Even when results are unexpected, experimentation is key to learning and evolving. Tsao shares an example of a key hypothesis that was disproven through experimentation. “Our hypothesis was that if we bundled products together, it would be more convenient for users. We hypothesized that the more products we bundled together, the more our users could try our products and adopt [them]. What we found was that if we bundled more than two products at a time, in fact, if we bundled three products together, it actually confused users and made it harder for them to be engaged because they were spread so thin between three products. They couldn’t dive into one or two and really engage with the product and be activated. So we started dialing that back. [Now] we don’t bundle more than two products at a time. We want to keep it simple for the user.”

Atlassian found that moving from three bundling products to two led to high retention rates.

Tsao adds, “The biggest impact experimentation has had on Atlassian is really allowing us to not be afraid to take risks, to innovate for our customers, and to use data to really drive those decisions. Optimizely allows us to experiment with confidence, speed, and efficiency.”

Use Case #2: Gating Free Trials with Credit Card Experimentation

Tsao shares a second example of a key experiment that led to increased revenue growth. The hypothesis was to add a gated credit card form (like Netflix) before a free trial. “We started off thinking that it would make the users more qualified. If they enter a credit card then we know that you’re serious. Well, we actually had a hypothesis, “What if you removed the credit card? What would happen?” So we started to remove that credit card and we got a lot more traffic but we actually saw that it didn’t degrade the users coming through.”

The increase in traffic with no loss to conversion rate meant significant growth for Atlassian. It’s just another example of how Optimizely helps their teams move faster, make better decisions and deliver better experiences to their customers. 

As Tsao explains, “Experimentation gives us the data to measure what impact we’re having, and allows us to continue to learn and create a bigger and better impact on our customers.”

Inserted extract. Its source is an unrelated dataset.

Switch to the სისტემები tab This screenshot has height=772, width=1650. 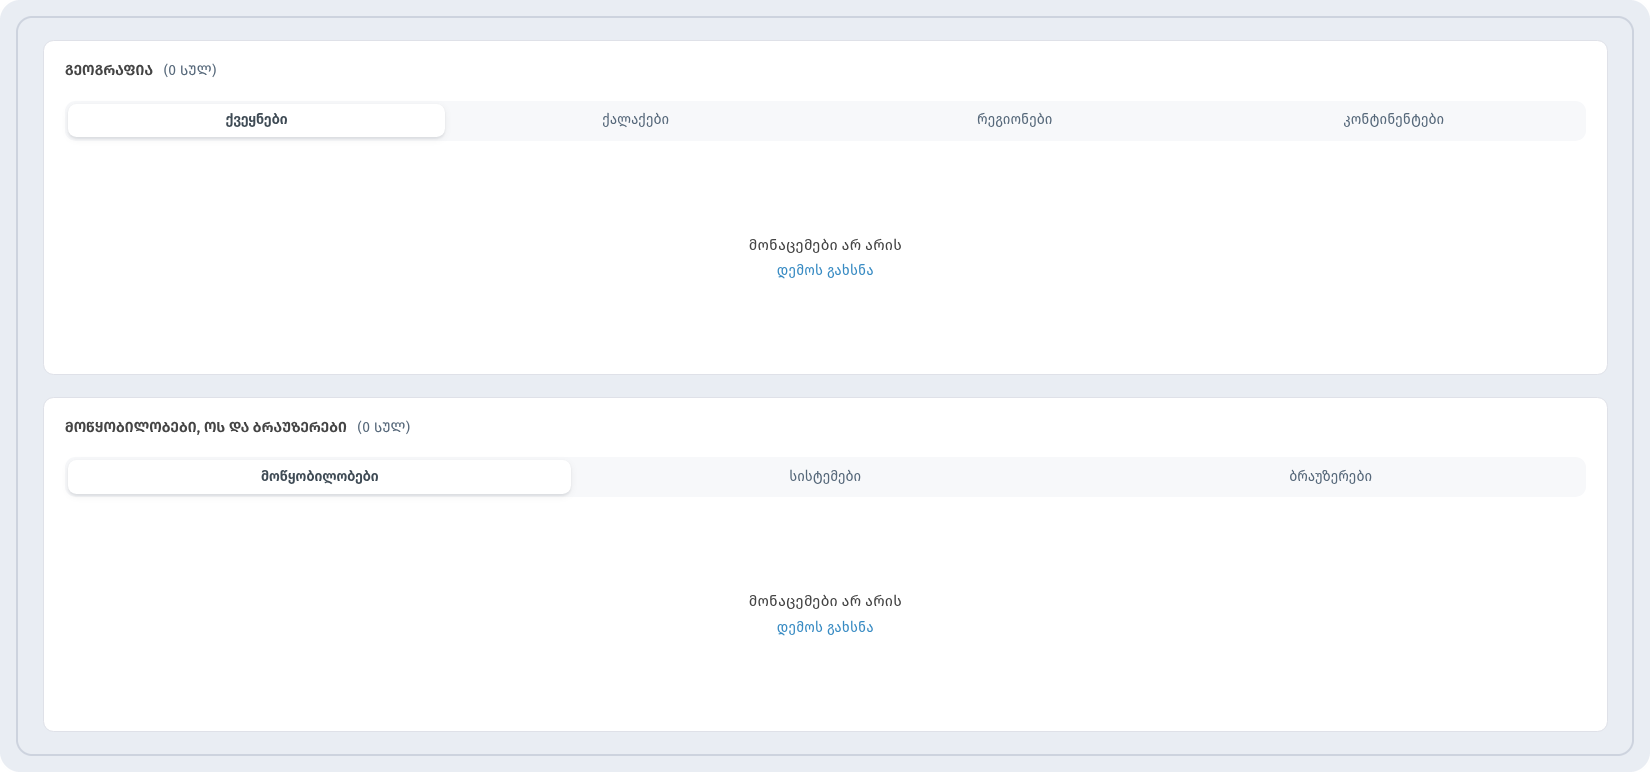pos(825,477)
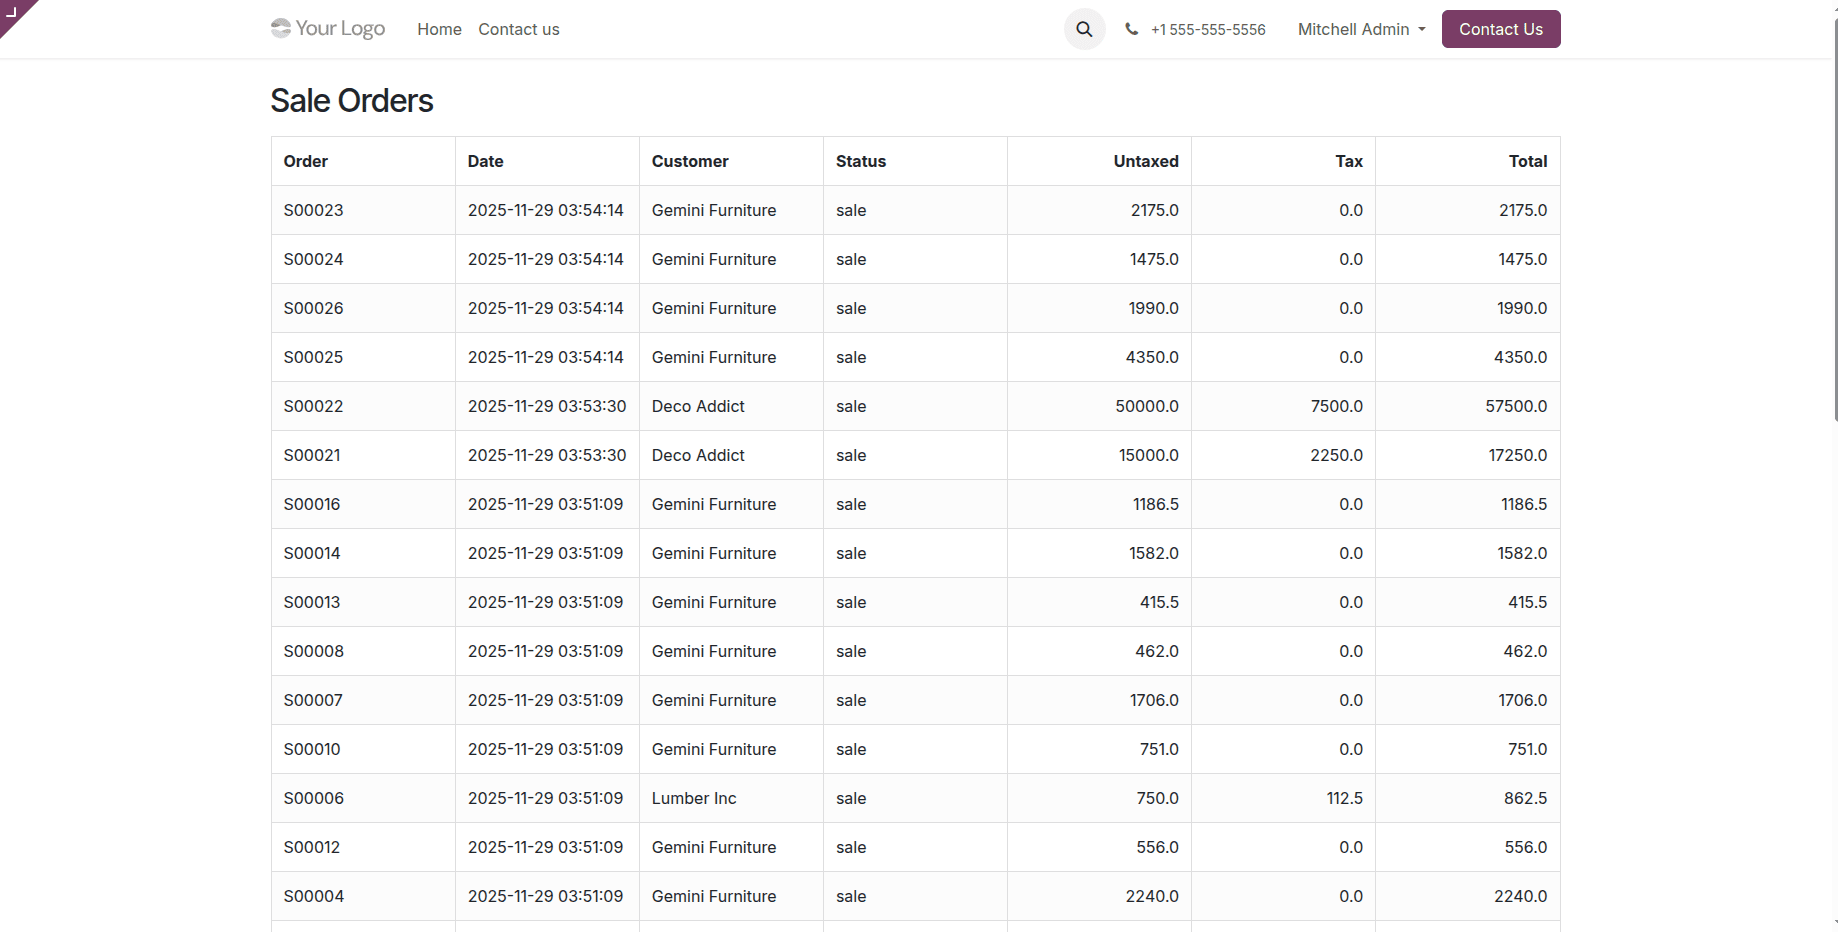Open order S00006 from Lumber Inc
Image resolution: width=1838 pixels, height=932 pixels.
(313, 798)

Experimentation Runs Through the Entire Business

At Atlassian, experimentation is used for both big decisions and small ones. Experimentation is the way that Atlassian builds their products and runs their business. Tsao notes, “After we run an experiment, we all sit down and look at the results and we share the results with the broader organization. We spar. Sparring is important because we want to have a debate about our hypothesis and what conclusions we draw from those results. So we have had that in an open and transparent forum so that we can really tease apart the learnings that we’re getting.”

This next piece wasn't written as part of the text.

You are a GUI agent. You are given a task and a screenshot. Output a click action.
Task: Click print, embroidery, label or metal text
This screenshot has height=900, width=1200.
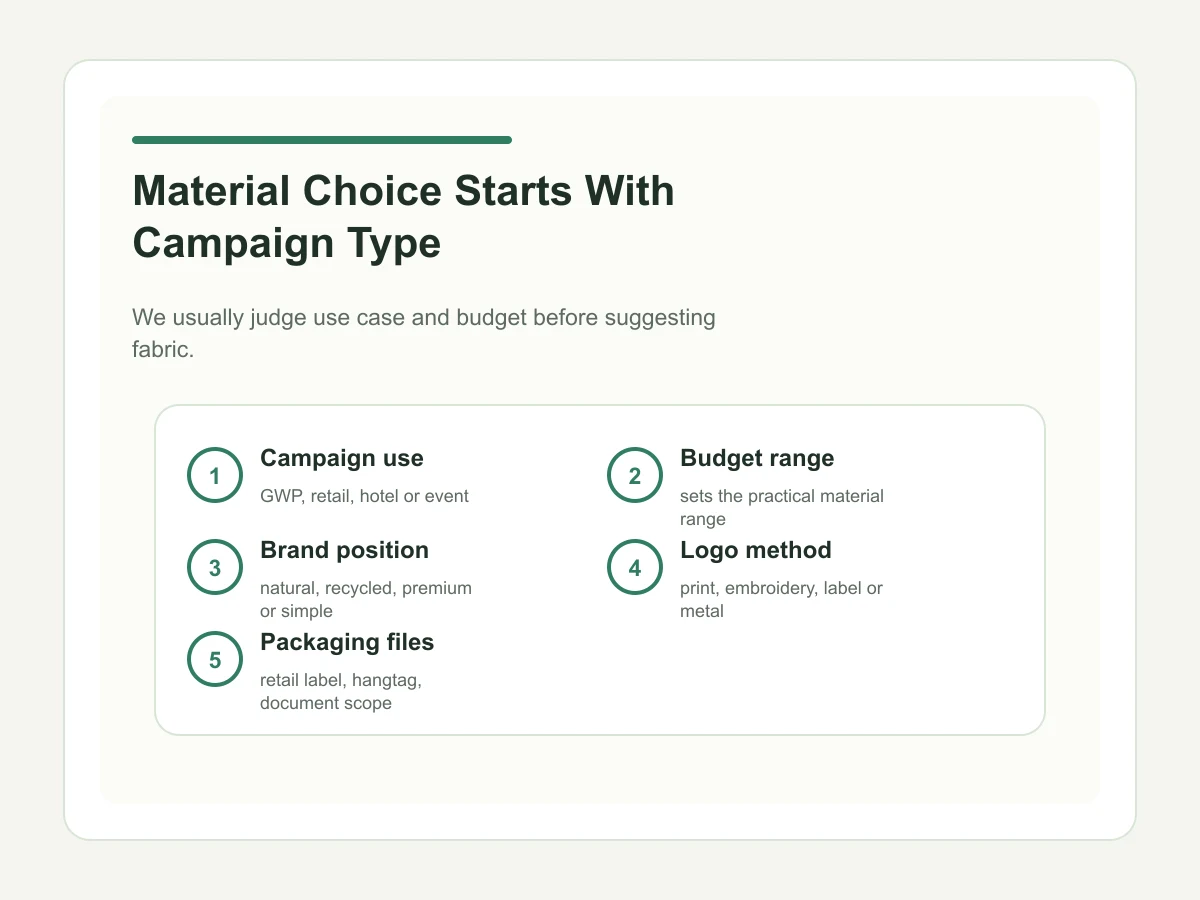(781, 600)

Today Atlassian runs over 25 experiments per month, not only for marketing purposes and optimization of their customer funnel, but also within the product itself as an integral piece of gathering data. Agarawal notes, “I couldn’t imagine a world where there was no experimentation. How would we get the data that we needed to understand what customers are responding to? Experimentation is the backbone that allows us to make the business decisions that we need to deliver customer value.”